Review of Richard Sennett - The Craftsman

The estimable John Nolan, with whom I’m in the habit of swapping book recommendations, waved Richard Sennett’s The Craftsman at me, saying “I’m half-way through the introduction, but it’s already making me think…”. Recommended, duly bought, and now some weeks later somewhat digested. This is a long time for me: not a reflection on the writing, which is conversational, urbane, knowledgeable. The quality of the discourse and the thinking behind it made me realise quickly that this was a book I wanted to spend some time with.

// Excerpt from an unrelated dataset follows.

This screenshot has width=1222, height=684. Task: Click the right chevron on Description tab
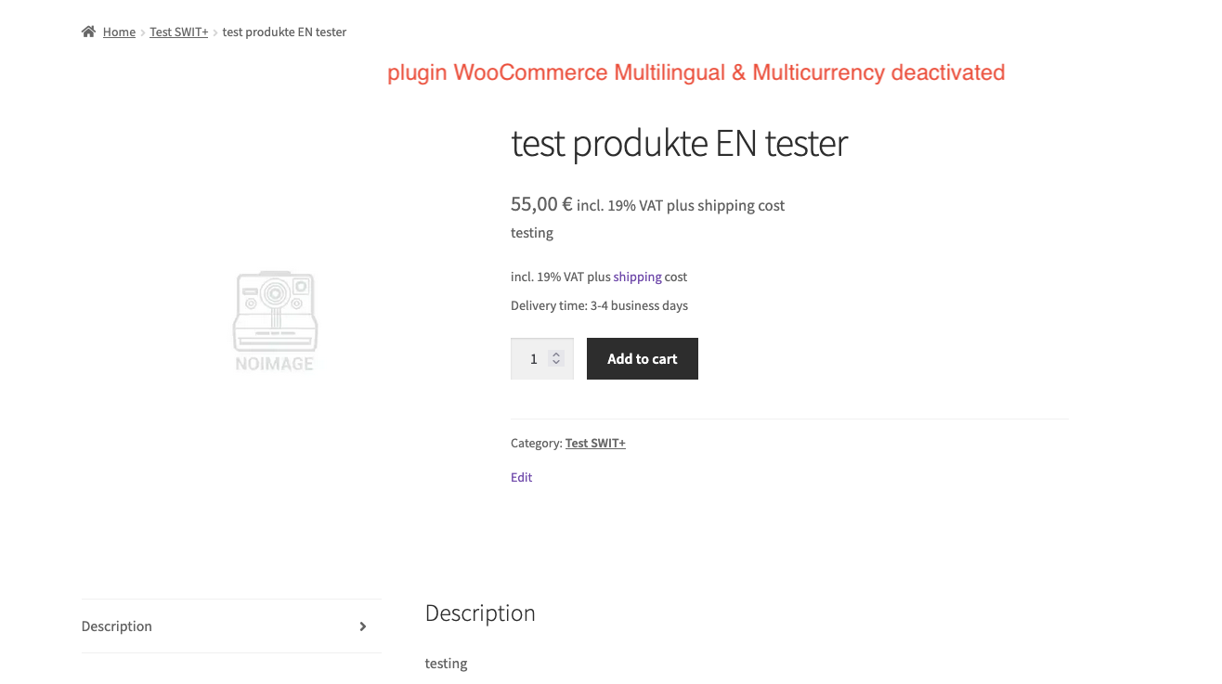point(363,626)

Richard Sennett is familiar to people in the UK, as his position as Professor of Sociology at the London School of Economics means he’s often written or broadcast on economic and social concerns of the day. I suspect his combination of pragmatism, respect and inclusiveness didn’t go down well in the US in the Bush era, and I’m sure his stock in his native country can only rise as the prevailing political ethos catches up with his humane vision of social life. He’s well-known for his writing on urban society and the place of work in it: the shared background as a musician (he’s a cellist and a composer) is just an added attraction for me, indeed he often touches on the experience of musical training and practice to highlight particular points, and what he has to say invariably rings true.

The Craftsman is the first of a projected trilogy on what Sennett identifies as “material culture” — not materialism, but rather the way in which we’re defined by what we make and how we relate to it. At the end of the book this is tied in with Sennett’s pragmatist philosophical view — the sum total of our making is a rich source of evidence about our identities as individuals and about the characters of our societies [1]. While there’s a great deal of historical material presented, this isn’t simply a history of craftsmanship.

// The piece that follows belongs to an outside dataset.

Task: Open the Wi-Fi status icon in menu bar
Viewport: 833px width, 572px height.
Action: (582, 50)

The book is organised into three sections: Craftsmen, Craft and Craftsmanship. Broadly speaking, the first section is historical (considering as it does the expression of craft in institutions like workshops or, more recently, professional medical bodies, and the endeavors of historical thinkers to understand the act of making and the place in society of those who make), the second practical (dealing with the relationships with the materials of craft, tools, instruction and resistance). The third part draws social and ethical consequences from the nature of craft explored in the first parts of the book.

The many stories, examples and reflections that Sennett places within this framework generate a steady flow of insights. I like the idea of material consciousness — the absorption of our attention in the work we do and the objects of that work — and see the results of this in the flow states that we aspire to: an identification of the individual, tools, and the work itself in which our awareness is somehow “in” rather than “outside” the work. This leads to a state of sensitivity about materials which can appear as obsession to those who don’t share the experience.

The second section has some important things to say about the way we describe and instruct in the ways of craft: here (for example) are extracts from two different versions, from practising expert chefs, of the same recipe:

Sever the attachment of each shoulder blade at the wing joint, and holding it firmly between the thumb and forefinger of the left hand, pull it out of the flesh with the other hand…

Your dead child. Prepare him for new life. Fill him with earth. Be careful!

Four different versions are given: Richard Olney, Julia Child, Elizabeth David, and Madame Benshaw (Sennett’s teacher in a course in cuisine in Boston). All recognisably the same recipe (well, maybe not the extraordinary last version, which is a transcript of the chef’s instructions during a class), all differing not just in style but the location of attention: the object being manipulated (Olney), the subjective experience of a novice chef (Child), the cultural context (a typically evocative narrative by David), and, in some sense, the metaphorical essence of the operations (Benshaw).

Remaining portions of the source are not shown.